Но сегодня тема Петно ее не занимала. Она следила взглядом за движениями сковороды с блинами и маленькими глоточками отхлебывала кофе.
— Когда я еще работала на комбинате «Бляхобыт», бывало… — сказала она и надолго погрузилась в молчание.
Я знала, что ее уволили несколько лет назад.
«Бляхобыт» ежегодно организовывал экскурсии для сотрудников. Как-то раз Агнешка поехала с группой на такую экскурсию в Освенцим. Все было прекрасно. Мужчины в автобусе пили водку, а женщины пели все песни подряд, какие только помнили. Всю дорогу. Агнешка никогда не забудет Освенцим. Там был магазин, маленький, продуктовый, из пустотелого кирпича. Когда они вышли утром, после ночи, проведенной в автобусе, магазин как раз открылся. Оказалось, что именно в тот день привезли растительное масло, а в то время в магазинах ничего, ну ничегошеньки не было. В лучшем случае — горчица и уксус. А тут продавали подсолнечное масло, сколько душа пожелает, не по одной или по две бутылки, а сколько угодно. И все выстроились в очередь и покупали то масло, сколько хотели. Агнешка набрала, наверное, бутылок десять. Ей продали. Ни слова не сказали, не требовали талонов, не считали. Этого масла хватило ей, наверное, года на два, ведь не так и много уходит на жарку. Только на картофельные оладьи, на грибы, на рыбу, больше оно и ни к чему. Может, даже и на три года хватило того масла из Освенцима.
Больше она ничего не сказала. А крокетки из фламмулины готовятся так:
10 блинов
полкилограмма грибов
одна луковица
два кусочка черствого черного хлеба
соль, перец, мускатный орех
две ложки панировочных сухарей
пол столовой ложки маргарина
сливочное масло для обжарки грибов
ложка сметаны
полстакана молока
одно яйцо
Лук подрумянить на сливочном масле.

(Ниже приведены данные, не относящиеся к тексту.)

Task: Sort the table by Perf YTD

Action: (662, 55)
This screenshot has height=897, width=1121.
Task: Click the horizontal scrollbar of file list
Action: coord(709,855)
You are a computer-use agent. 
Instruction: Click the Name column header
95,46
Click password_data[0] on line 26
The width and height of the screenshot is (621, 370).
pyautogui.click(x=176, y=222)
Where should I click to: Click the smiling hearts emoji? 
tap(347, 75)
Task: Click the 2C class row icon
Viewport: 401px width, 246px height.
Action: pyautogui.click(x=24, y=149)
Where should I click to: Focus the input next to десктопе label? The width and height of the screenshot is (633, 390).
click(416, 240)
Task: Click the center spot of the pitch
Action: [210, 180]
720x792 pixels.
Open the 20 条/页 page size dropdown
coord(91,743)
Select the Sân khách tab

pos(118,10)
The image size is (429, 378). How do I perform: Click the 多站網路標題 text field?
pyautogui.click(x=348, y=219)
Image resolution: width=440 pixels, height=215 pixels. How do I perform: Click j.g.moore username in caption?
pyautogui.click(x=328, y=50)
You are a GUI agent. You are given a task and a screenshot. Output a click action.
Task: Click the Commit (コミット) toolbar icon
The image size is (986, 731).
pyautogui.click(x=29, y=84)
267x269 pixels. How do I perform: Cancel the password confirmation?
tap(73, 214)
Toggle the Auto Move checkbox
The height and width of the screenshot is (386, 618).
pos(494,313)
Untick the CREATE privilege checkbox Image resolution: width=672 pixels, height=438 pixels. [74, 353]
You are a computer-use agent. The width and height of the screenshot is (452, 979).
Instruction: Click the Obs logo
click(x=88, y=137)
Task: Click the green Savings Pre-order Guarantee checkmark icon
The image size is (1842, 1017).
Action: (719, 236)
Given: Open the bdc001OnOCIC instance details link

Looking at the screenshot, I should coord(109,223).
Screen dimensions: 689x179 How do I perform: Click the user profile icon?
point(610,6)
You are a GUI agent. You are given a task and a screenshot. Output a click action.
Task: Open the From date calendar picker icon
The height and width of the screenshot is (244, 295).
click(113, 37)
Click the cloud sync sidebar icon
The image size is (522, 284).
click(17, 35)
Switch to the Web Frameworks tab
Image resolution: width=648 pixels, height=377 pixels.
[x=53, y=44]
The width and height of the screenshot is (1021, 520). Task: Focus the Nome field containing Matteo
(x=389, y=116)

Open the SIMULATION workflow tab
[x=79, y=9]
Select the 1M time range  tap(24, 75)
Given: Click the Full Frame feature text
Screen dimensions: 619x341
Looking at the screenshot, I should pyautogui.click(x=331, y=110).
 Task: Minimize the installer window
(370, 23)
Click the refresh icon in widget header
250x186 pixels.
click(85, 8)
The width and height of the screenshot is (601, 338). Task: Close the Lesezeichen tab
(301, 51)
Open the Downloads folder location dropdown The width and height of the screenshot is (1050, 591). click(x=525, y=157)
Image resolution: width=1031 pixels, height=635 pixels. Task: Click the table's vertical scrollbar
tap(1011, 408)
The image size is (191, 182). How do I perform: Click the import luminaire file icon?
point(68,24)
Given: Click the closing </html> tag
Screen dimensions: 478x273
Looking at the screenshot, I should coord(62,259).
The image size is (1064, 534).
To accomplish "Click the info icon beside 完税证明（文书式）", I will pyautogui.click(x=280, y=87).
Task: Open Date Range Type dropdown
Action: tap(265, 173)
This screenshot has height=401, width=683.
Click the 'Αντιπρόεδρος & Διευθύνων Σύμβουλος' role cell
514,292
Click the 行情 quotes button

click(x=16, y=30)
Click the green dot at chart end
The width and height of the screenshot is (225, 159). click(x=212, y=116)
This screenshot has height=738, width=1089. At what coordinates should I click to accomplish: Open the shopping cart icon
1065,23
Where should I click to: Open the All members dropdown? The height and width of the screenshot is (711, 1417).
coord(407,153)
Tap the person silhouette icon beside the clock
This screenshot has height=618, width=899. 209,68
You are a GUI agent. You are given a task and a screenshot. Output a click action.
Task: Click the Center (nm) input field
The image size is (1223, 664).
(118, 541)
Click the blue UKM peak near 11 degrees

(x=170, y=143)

Добавить мелко нарезанные грибы, щепоть соли, перца и на кончике ножа мускатный орех. Жарить 10 минут. Тем временем замочить хлеб в молоке, отжать и пропустить через мясорубку. Соединить с грибами, смешанными с яйцом и сметаной. Блины начинить приготовленным грибным фаршем, обвалять в панировке и обжарить на маргарине.
ЕСЛИ БЫ ДА КАБЫ…
Если бы я не была человеком, то была бы грибом. Равнодушным, бесчувственным грибом с холодной скользкой кожицей, твердым и мягким одновременно. Я бы росла на поваленных деревьях, мрачно и зловеще, всегда в тишине, растопыренными грибными пальцами высасывая из них остатки солнечного тепла. Росла бы, питаясь тем, что умерло. Впивалась бы в эту мертвечину до самой земли — там бы мои грибные пальцы останавливались. Я была бы меньше деревьев и кустов, но возвышалась бы над ягодниками. Век мой был бы недолог; правда, и как человек я тоже недолговечна. Солнце бы меня не интересовало, я не ловила бы его взглядом, никогда не ждала его восхода. Тосковала бы только по влаге, подставляла тело туманам и дождям, притягивала к себе капельки влажного воздуха. Не отличала бы дня от ночи — да и зачем?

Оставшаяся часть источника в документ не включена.